L'arrêt Bou Malhab c. Diffusion Métromédia CMR inc[1] est une décision civile importante de la Cour suprême du Canada concernant la diffamation collective d'individus d'une manière qui est liée à leur origine ethnique.
Les faits
Contexte
L'animateur de radio André Arthur a fait l'objet, au cours de sa longue carrière, de nombreuses poursuites judiciaires de gens ou de compagnies qui s'estimaient à tort ou à raison diffamés. La grande majorité d'entre elles se sont soldées par un règlement hors cour, à caractère confidentiel. Il a également fait l'objet de nombreuses plaintes auprès du CRTC.
Propos litigieux
Dans cette affaire, M. Arthur a tenu des propos négatifs concernant les chauffeurs de taxi arabes et haïtiens de Montréal.
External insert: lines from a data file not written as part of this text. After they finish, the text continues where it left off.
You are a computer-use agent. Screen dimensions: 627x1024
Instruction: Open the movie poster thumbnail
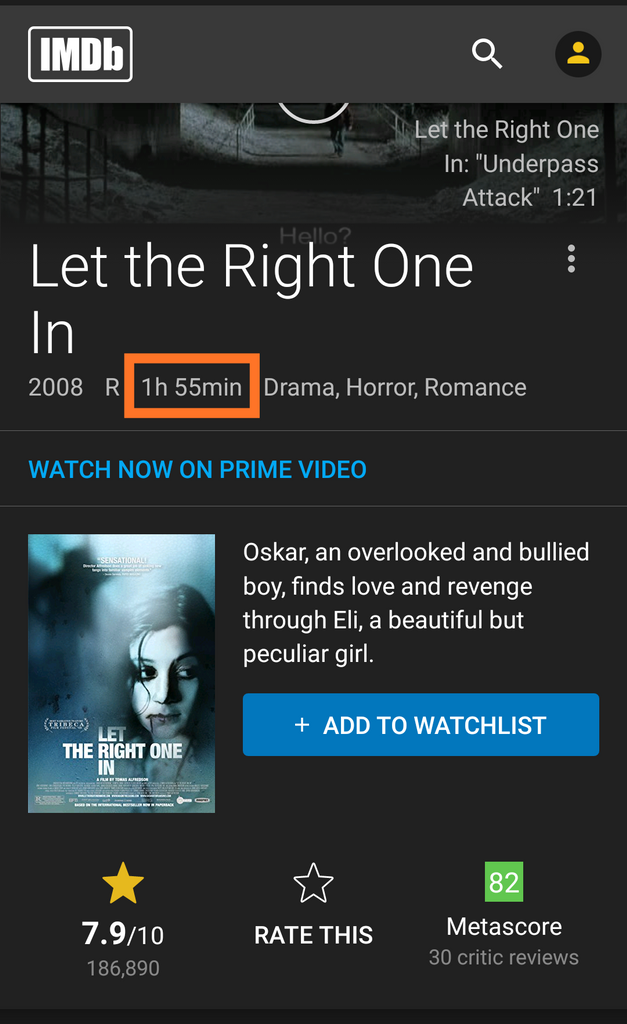(x=121, y=673)
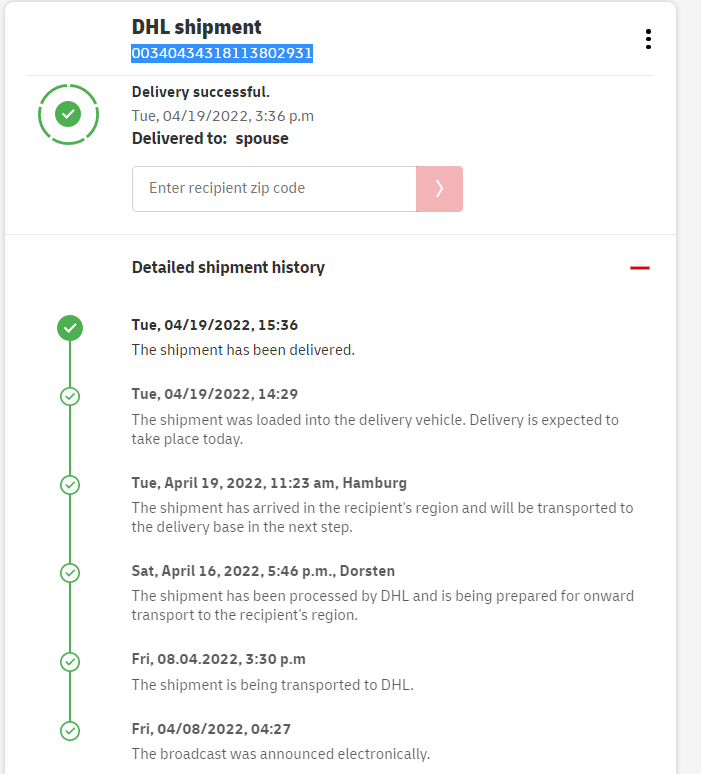The height and width of the screenshot is (774, 701).
Task: Click the Detailed shipment history heading
Action: pos(228,267)
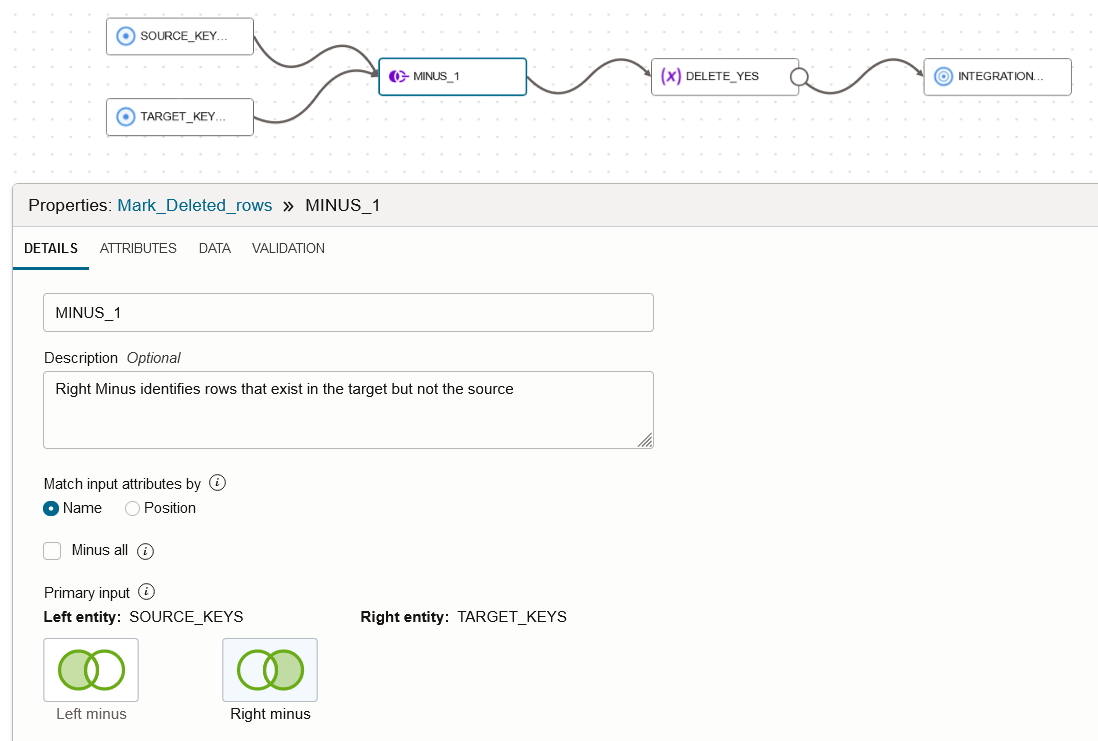The image size is (1098, 741).
Task: Click the MINUS_1 name input field
Action: [348, 312]
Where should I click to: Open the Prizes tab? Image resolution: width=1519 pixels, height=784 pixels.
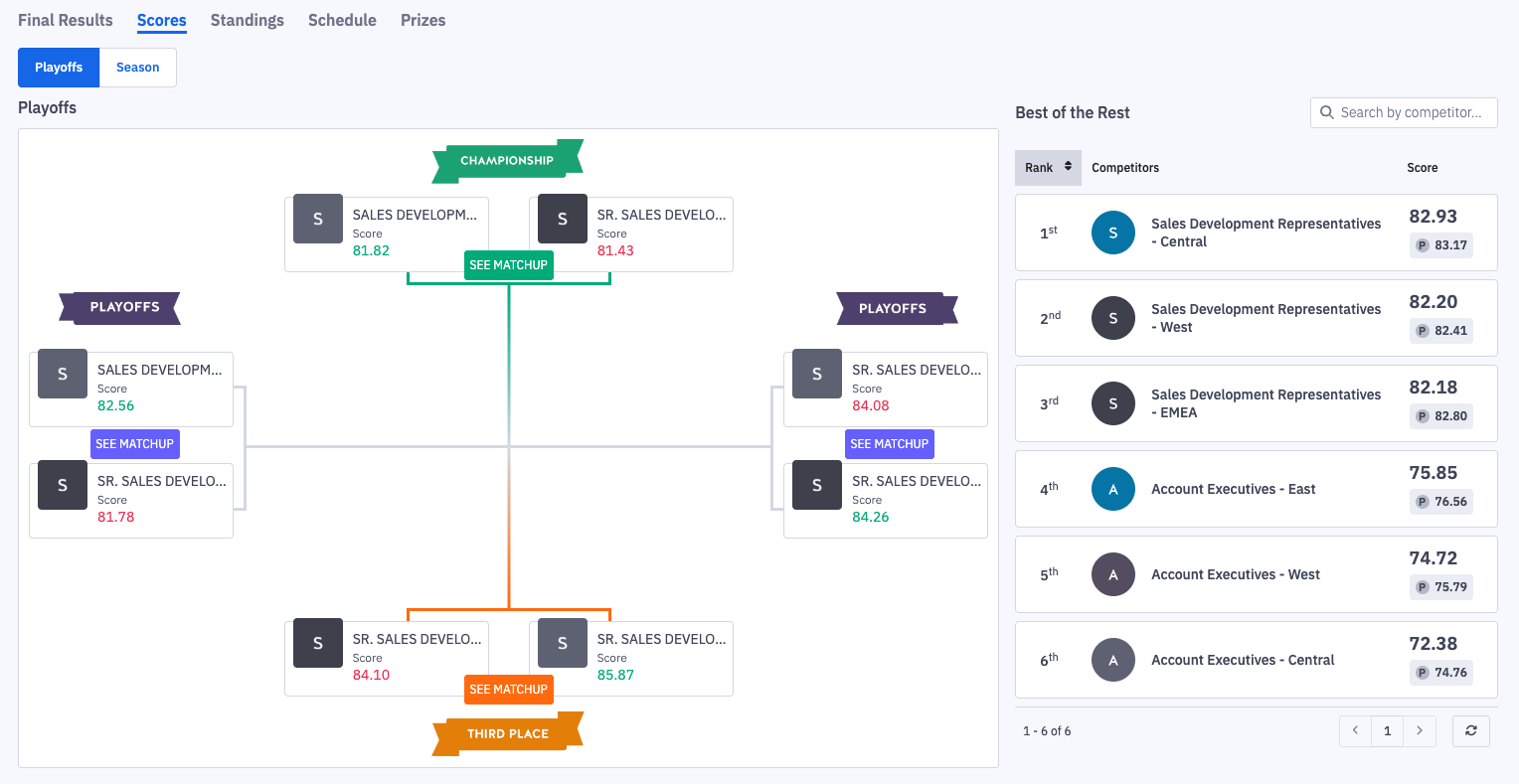click(422, 20)
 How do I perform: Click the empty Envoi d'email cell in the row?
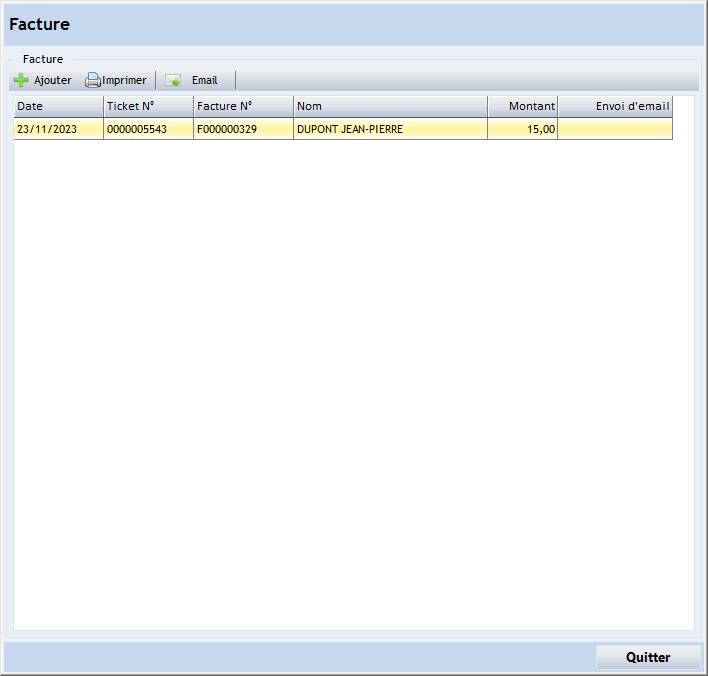click(615, 129)
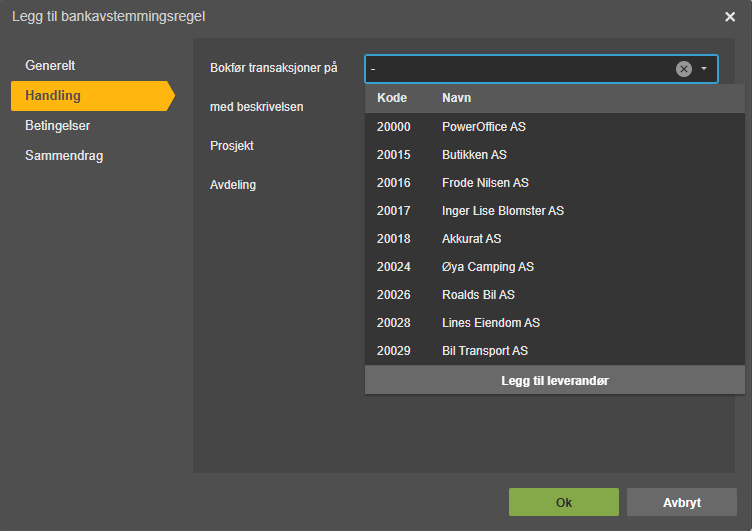Choose supplier 20000 PowerOffice AS

click(555, 127)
D'après le résumé de ses propos fourni par la Cour suprême, « l'animateur radio tenait les chauffeurs de taxi arabes et haïtiens responsables de la tiers-mondisation du transport public à Montréal et les accusait de corruption, d’incompétence et de malpropreté dans les taxis. Il a affirmé que les chauffeurs arabes et haïtiens ne connaissaient pas les rues de la ville et qu’ils étaient incapables de communiquer en anglais ou en français ».
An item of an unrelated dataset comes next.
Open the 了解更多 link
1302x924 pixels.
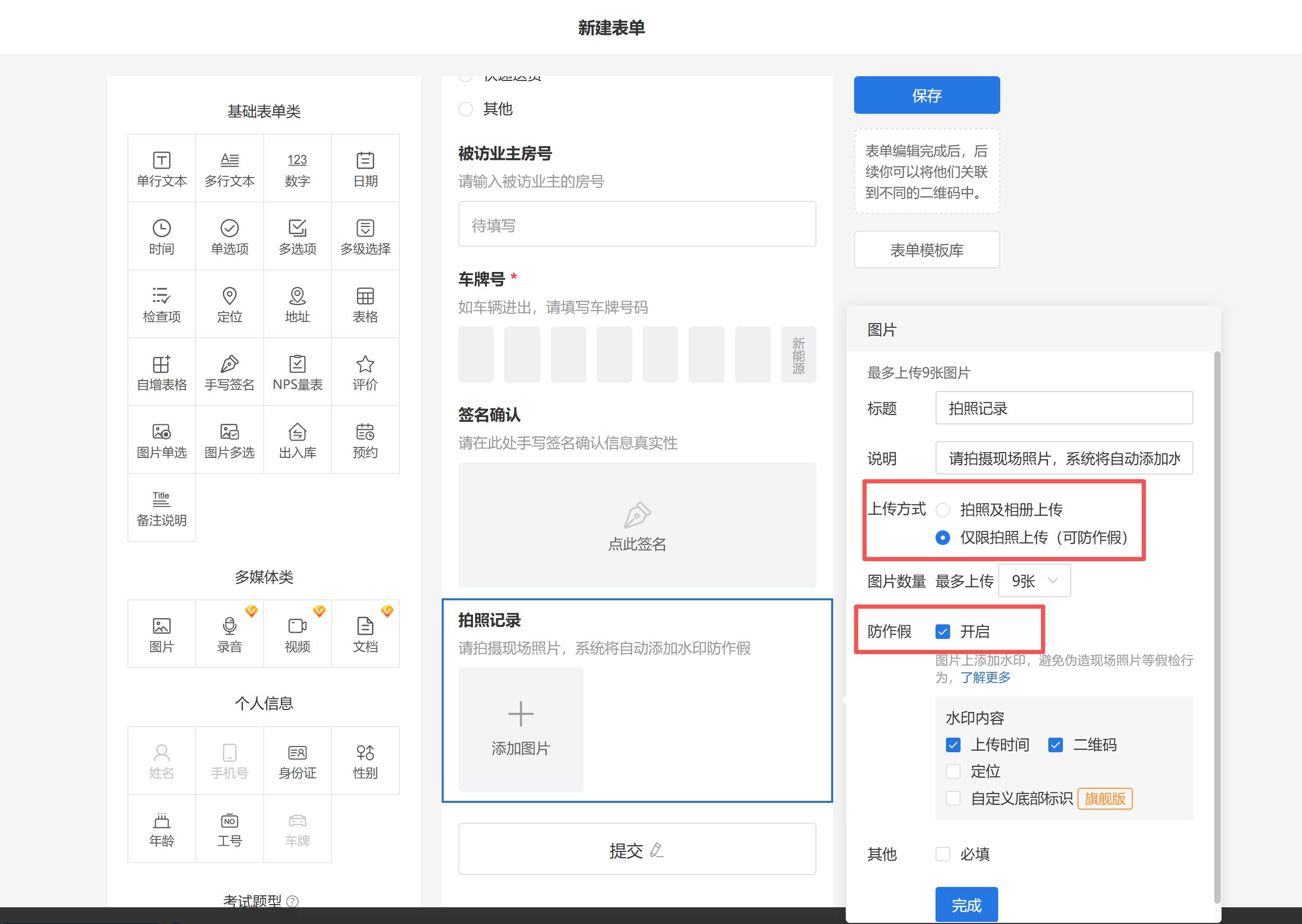(x=985, y=678)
Il a été poursuivi par un chauffeur d'origine arabe qui s'est senti diffamé par ces propos.
Historique judiciaire antérieur
Le , André Arthur et son ex-employeur Métromedia CMR ont été reconnus coupables de propos diffamatoires (diffusés en 1998) et condamnés par la Cour supérieure du Québec à verser 220 000 $ CDN aux 1 100 chauffeurs de taxis dont la langue maternelle était le créole ou l'arabe.
La Cour suprême a rejeté la poursuite au motif que les propos de M. Arthur se sont dilués dans la foule en raison de la taille du groupe visé. Par conséquent, plus un groupe diffamé est large, moins une poursuite en diffamation a des chances de réussir en raison de l'effet de dilution des propos.
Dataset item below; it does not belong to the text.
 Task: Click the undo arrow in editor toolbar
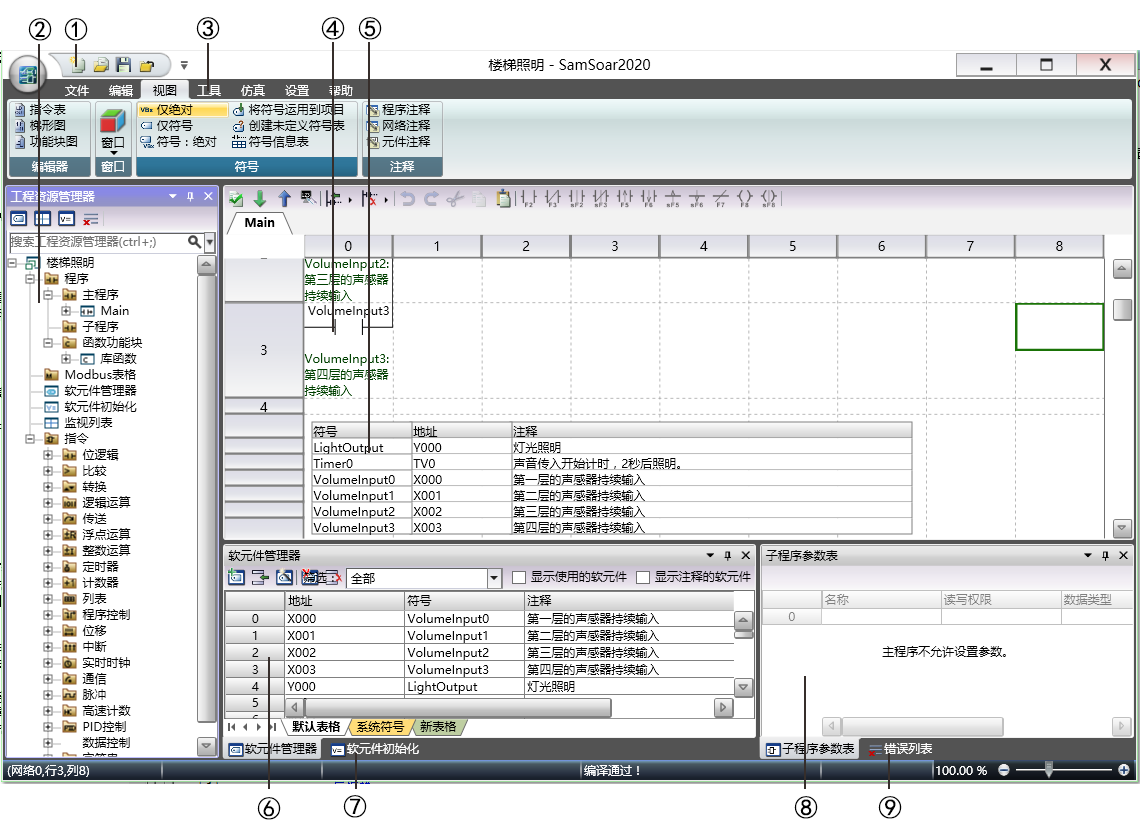tap(407, 199)
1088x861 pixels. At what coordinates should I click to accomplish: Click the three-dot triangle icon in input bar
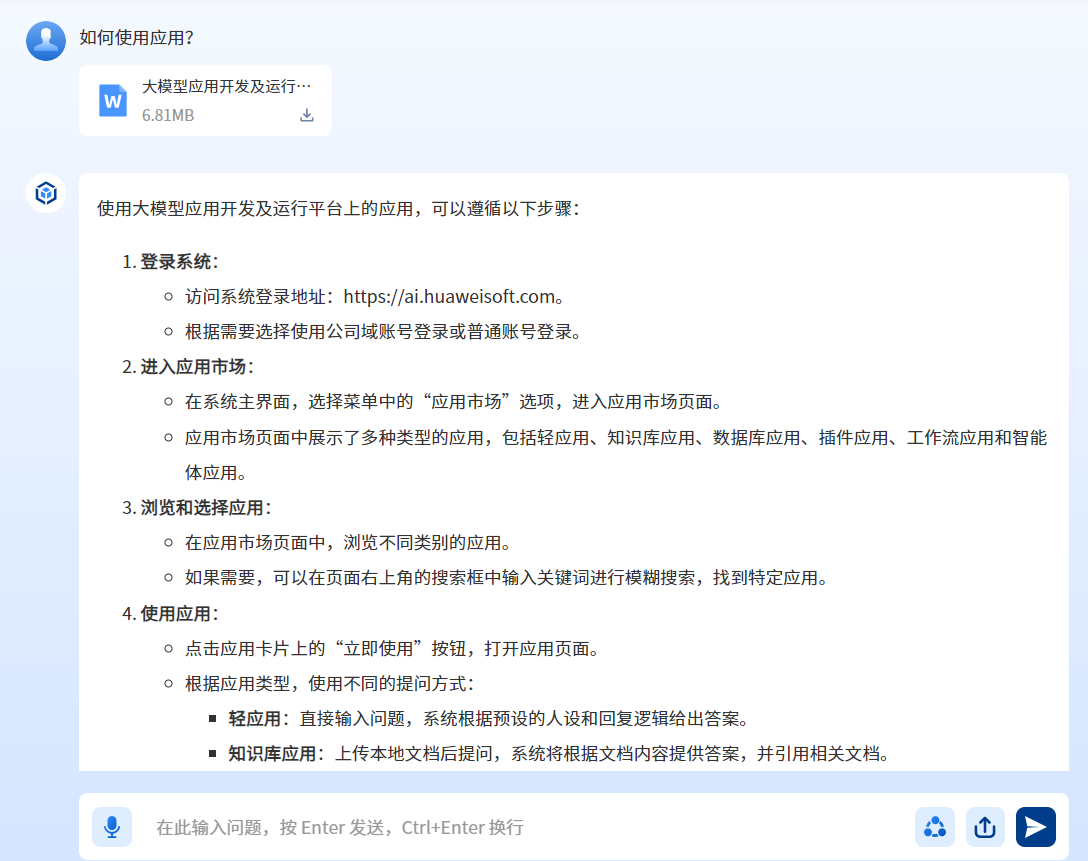pos(935,827)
Le , la Cour suprême déclare que ces « propos empreints de mépris et de racisme » tenus par André Arthur ne sont pas individuellement diffamatoires, ne causant pas de préjudice individualisé à chacun des 1 100 chauffeurs de taxi, étant donné que leur réputation individuelle est demeurée intacte aux yeux des citoyens[2],[3].
La juge Marie Deschamps écrit le jugement, pour la majorité des juges (à six contre un), soulignant qu’il faut tenir compte du style de déclaration et du contexte caricatural de certaines interventions, mais faire dans l’exagération n’est pas une défense en soi : « Cela dit, le caractère outrancier même des propos d’un aboyeur public ne saurait le mettre entièrement à l’abri des recours en dommages-intérêts pour diffamation. Comme dans tout autre cas où des propos sont contestés, il faut s’assurer que tous les éléments nécessaires pour établir le droit à la réparation sont réunis. L’indignation n’est pas un substitut aux exigences de la preuve civile ou, de façon plus générale, au droit de la responsabilité civile »[4].